• _Exercise aim_: Repeat the entire PHP excerpt below word for word.

• _Excerpt provided_:
========

PHP core was rewritten several time, breaking compatibility each time. Since PHP4 the official interpreter is named “Zend Engine”. PHP4/ZendEngine 1.0 was first released on May 2000 and deprecated in August 2008. PHP5/ZendEngine 2.0 was first released in 2004 and is still actively maintained. PHP6 was an experimental branch for implementing unicode support. It’s no longer in use. The next branch is called PHP7/ZendEngine 3.0 and was first released on December 2015.

PHP and webservers

In order to “connect” PHP with your webserver you can use two different system :

  • an “embedded” interpreter: mod_php for Apache HTTPd, isapi for IIS, etc..
  • an external fast-cgi process: php-fpm

Embedded interpreter was the historical choice but since PHP5.5 it’s recommended to use the fast-cgi approach. In each case you need to load the appropriate module on your webserver.

+ Embedded interpreter: mod_php

mod_php is an apache module who load the official interpreter (Zend Engine) inside it. With mod_php the code is executed by apache (user www-data for Debian). It’s not possible to use several unix user for each application. Setting files are loaded only once, at startup. Any change in configuration imply restarting apache. mod_php can also be memory hungry because each new apache child process load the PHP interpreter even if no code is executed.

========

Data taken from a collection
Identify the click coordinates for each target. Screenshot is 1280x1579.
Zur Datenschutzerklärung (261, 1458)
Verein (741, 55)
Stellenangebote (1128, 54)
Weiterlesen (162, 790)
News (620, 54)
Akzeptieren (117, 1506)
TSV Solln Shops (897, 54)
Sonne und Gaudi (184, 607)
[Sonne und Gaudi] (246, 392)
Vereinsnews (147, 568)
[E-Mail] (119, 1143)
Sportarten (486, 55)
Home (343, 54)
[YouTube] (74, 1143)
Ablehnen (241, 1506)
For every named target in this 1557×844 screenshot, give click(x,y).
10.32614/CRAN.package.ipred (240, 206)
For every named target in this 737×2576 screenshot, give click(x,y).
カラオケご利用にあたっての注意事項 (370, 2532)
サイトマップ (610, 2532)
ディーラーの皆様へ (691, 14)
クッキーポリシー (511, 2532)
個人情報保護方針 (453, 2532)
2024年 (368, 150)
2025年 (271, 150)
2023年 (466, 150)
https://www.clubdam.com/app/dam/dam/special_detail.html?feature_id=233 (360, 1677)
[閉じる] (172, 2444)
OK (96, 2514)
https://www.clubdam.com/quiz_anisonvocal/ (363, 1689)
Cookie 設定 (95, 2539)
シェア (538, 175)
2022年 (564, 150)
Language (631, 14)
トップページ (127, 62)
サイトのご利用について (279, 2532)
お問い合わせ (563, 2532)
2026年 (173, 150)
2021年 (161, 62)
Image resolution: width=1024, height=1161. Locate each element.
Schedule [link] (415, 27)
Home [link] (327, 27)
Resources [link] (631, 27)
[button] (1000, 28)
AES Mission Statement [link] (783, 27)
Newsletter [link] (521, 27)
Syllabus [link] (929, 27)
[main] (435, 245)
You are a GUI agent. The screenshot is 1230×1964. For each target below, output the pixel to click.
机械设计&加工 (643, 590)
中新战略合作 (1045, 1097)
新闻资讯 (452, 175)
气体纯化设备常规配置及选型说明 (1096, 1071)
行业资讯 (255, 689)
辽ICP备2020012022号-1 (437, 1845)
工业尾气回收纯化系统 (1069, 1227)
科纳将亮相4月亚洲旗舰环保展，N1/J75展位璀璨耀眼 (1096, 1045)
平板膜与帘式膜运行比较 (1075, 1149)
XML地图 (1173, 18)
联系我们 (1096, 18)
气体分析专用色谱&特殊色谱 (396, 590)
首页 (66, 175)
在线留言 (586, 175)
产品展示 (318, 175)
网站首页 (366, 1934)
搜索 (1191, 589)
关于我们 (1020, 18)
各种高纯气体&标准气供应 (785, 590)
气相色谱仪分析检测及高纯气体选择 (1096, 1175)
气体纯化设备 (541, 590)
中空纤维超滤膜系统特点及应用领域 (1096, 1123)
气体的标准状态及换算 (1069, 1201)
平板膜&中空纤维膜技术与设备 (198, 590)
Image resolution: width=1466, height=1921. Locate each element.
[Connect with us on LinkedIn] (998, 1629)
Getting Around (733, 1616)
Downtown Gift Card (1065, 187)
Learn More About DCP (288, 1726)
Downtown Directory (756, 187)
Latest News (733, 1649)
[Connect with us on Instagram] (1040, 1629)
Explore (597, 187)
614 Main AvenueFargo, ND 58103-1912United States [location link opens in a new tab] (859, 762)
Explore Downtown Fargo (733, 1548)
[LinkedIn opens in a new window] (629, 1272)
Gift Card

========

• _Your solution_:
PHP core was rewritten several time, breaking compatibility each time. Since PHP4 the official interpreter is named “Zend Engine”. PHP4/ZendEngine 1.0 was first released on May 2000 and deprecated in August 2008. PHP5/ZendEngine 2.0 was first released in 2004 and is still actively maintained. PHP6 was an experimental branch for implementing unicode support. It’s no longer in use. The next branch is called PHP7/ZendEngine 3.0 and was first released on December 2015.

PHP and webservers

In order to “connect” PHP with your webserver you can use two different system :

  • an “embedded” interpreter: mod_php for Apache HTTPd, isapi for IIS, etc..
  • an external fast-cgi process: php-fpm

Embedded interpreter was the historical choice but since PHP5.5 it’s recommended to use the fast-cgi approach. In each case you need to load the appropriate module on your webserver.

+ Embedded interpreter: mod_php

mod_php is an apache module who load the official interpreter (Zend Engine) inside it. With mod_php the code is executed by apache (user www-data for Debian). It’s not possible to use several unix user for each application. Setting files are loaded only once, at startup. Any change in configuration imply restarting apache. mod_php can also be memory hungry because each new apache child process load the PHP interpreter even if no code is executed.